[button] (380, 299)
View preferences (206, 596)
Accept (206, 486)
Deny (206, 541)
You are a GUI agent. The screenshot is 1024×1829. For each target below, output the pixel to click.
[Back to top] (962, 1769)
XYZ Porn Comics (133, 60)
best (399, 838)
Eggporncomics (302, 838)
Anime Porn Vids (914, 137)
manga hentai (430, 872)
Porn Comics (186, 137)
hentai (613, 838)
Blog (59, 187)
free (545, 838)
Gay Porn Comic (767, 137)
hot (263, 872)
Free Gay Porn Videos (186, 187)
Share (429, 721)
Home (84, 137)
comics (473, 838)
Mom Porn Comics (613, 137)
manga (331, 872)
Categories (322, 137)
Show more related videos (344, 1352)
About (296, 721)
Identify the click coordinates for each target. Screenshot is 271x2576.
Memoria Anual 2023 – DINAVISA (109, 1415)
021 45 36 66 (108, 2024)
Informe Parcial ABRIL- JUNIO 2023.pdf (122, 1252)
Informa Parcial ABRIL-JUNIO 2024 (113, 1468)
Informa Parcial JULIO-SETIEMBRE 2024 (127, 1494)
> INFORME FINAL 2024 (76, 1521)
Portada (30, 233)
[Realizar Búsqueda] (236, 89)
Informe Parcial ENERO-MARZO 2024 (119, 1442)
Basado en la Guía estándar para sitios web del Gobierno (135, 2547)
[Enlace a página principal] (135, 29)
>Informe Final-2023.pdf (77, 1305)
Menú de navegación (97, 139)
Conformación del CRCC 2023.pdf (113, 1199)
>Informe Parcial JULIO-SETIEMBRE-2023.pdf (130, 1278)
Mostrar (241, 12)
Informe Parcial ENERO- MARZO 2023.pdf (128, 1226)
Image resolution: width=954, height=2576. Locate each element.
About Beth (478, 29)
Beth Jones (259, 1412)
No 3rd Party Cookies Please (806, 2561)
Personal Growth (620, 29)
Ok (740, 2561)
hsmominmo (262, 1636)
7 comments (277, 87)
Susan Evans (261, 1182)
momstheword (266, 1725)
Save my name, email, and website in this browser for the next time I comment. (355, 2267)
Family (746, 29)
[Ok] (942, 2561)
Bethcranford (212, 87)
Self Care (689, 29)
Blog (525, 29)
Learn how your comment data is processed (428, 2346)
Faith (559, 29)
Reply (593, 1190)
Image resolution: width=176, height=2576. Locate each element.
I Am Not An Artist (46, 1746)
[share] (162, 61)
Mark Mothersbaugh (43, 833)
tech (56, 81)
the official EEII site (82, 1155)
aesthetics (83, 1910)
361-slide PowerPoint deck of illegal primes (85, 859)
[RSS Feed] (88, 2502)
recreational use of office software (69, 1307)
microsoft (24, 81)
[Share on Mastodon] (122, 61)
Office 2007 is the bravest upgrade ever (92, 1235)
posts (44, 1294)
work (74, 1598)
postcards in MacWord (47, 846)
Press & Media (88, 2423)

************

▸ What you are asked to do:
Provide solely the number of lines in the listing that contain "Image".

▸ Solution below:
2